RECORDS SUPPLIED:
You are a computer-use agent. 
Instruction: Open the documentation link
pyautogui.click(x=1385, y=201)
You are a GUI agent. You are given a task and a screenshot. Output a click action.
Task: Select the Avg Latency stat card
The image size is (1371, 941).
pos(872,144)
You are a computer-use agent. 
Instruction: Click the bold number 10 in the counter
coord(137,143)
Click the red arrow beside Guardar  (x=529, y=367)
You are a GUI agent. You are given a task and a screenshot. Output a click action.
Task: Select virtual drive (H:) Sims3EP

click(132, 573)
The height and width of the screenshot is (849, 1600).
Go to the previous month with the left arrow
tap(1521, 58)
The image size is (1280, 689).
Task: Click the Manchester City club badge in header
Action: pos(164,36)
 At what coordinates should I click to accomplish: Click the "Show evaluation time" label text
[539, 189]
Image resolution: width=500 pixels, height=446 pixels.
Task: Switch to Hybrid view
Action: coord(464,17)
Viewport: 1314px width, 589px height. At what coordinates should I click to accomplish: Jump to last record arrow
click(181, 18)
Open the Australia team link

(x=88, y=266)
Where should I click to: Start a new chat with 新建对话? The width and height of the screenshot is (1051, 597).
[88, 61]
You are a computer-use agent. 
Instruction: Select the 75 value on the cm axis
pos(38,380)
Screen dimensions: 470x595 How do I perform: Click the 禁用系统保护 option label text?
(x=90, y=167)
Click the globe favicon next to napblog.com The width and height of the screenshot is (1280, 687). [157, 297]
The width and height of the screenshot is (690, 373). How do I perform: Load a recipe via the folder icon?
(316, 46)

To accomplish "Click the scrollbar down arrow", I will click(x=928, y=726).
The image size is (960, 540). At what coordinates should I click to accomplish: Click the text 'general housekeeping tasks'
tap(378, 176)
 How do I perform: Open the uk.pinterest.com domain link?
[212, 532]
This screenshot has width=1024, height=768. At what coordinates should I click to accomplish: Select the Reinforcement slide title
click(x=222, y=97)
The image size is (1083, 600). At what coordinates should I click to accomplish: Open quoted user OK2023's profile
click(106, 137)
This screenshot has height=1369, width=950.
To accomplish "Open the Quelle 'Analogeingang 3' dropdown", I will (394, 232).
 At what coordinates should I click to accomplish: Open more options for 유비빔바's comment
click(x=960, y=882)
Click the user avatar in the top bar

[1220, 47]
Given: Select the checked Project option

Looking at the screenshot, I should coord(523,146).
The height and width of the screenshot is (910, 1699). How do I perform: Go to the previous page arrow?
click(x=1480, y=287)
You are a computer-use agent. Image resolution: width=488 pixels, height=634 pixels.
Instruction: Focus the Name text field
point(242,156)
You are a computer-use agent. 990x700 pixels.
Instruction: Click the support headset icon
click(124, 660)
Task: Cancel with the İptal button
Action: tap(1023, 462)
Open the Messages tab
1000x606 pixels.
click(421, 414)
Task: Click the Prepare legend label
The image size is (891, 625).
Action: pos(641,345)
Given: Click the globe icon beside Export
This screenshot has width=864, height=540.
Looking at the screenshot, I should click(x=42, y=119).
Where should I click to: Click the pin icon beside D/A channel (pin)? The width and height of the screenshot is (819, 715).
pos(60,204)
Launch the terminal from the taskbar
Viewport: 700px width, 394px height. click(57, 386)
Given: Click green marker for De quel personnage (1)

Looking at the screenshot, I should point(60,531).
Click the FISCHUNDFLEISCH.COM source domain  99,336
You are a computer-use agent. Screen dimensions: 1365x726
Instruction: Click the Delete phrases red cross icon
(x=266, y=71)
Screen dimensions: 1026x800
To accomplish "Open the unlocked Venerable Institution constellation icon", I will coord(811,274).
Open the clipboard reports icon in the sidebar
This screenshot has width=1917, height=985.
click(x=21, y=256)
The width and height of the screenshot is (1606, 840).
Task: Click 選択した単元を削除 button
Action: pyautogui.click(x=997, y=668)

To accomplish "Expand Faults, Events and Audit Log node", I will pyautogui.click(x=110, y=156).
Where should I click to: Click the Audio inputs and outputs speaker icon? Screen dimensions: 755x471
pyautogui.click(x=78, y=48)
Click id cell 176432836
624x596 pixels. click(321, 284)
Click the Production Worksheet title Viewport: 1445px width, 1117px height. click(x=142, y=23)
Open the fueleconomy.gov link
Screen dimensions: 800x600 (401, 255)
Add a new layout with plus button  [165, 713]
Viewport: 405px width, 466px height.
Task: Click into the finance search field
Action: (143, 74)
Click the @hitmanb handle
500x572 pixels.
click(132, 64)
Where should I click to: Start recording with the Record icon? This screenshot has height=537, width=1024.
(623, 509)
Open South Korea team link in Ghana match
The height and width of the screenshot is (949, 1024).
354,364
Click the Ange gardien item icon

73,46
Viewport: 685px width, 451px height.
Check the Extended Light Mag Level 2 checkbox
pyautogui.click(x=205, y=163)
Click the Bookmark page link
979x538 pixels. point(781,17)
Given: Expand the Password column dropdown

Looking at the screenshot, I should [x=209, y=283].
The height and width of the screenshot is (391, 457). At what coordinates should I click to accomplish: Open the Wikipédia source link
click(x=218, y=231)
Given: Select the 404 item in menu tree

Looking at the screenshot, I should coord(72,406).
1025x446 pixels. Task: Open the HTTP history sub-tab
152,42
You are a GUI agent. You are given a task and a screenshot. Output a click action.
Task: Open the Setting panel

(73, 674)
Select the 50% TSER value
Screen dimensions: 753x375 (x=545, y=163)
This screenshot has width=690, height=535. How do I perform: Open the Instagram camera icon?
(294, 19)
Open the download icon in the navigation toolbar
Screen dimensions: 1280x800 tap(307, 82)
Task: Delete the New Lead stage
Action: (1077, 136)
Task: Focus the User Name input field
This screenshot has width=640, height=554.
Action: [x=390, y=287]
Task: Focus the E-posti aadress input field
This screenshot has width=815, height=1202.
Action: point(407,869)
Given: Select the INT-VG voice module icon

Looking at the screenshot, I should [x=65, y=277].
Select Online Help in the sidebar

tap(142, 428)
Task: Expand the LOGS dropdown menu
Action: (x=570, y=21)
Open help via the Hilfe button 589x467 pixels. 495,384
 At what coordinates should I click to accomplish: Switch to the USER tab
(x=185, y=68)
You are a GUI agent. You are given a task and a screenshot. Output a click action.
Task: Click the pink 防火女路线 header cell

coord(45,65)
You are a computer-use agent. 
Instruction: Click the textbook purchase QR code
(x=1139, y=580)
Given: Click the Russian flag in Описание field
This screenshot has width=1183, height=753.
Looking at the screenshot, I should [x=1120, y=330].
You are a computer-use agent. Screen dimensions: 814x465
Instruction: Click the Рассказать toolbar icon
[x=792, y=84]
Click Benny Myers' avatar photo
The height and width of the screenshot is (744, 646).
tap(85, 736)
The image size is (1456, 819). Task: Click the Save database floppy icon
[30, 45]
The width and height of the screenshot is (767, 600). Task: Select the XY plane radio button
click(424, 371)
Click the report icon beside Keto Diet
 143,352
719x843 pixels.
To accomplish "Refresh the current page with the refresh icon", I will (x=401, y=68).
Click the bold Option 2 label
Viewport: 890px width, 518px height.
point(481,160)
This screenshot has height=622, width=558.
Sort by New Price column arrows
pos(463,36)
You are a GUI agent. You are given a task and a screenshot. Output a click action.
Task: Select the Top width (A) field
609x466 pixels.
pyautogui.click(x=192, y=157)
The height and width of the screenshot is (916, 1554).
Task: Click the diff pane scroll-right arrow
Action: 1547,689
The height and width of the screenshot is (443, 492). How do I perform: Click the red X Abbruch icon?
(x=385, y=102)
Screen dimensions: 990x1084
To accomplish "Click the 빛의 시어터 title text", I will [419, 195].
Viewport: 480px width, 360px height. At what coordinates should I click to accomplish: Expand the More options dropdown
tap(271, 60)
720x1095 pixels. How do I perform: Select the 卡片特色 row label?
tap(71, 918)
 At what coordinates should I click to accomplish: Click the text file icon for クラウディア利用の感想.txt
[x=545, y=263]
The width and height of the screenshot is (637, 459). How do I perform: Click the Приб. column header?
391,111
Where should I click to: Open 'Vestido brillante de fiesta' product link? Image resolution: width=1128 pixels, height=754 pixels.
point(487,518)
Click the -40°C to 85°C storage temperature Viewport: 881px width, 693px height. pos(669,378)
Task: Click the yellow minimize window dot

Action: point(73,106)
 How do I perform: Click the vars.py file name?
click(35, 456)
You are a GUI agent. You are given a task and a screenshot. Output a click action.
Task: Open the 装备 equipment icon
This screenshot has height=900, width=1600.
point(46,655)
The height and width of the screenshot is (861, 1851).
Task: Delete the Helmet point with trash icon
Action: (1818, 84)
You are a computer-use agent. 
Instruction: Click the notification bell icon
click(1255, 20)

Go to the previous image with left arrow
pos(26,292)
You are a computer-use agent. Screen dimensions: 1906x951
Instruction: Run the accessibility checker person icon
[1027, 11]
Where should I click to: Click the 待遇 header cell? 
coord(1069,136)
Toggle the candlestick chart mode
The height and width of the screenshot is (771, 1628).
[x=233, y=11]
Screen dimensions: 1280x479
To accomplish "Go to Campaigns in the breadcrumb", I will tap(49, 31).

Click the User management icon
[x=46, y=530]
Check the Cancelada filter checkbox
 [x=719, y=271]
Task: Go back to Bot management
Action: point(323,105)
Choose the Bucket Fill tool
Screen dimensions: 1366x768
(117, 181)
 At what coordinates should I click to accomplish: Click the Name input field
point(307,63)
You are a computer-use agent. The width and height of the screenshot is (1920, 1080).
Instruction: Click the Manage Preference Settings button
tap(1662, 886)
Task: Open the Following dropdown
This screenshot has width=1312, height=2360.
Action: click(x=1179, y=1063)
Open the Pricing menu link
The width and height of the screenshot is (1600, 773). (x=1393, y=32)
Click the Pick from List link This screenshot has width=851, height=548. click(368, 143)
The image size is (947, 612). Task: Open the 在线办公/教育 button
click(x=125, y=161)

TASK GOAL: Keep only the lines of the listing that contain the word "globe", and copy them.

OUTPUT FOR THIS EXERCISE:
Click the globe favicon next to napblog.com The width and height of the screenshot is (1280, 687). [157, 297]
Given: Click the globe icon beside Export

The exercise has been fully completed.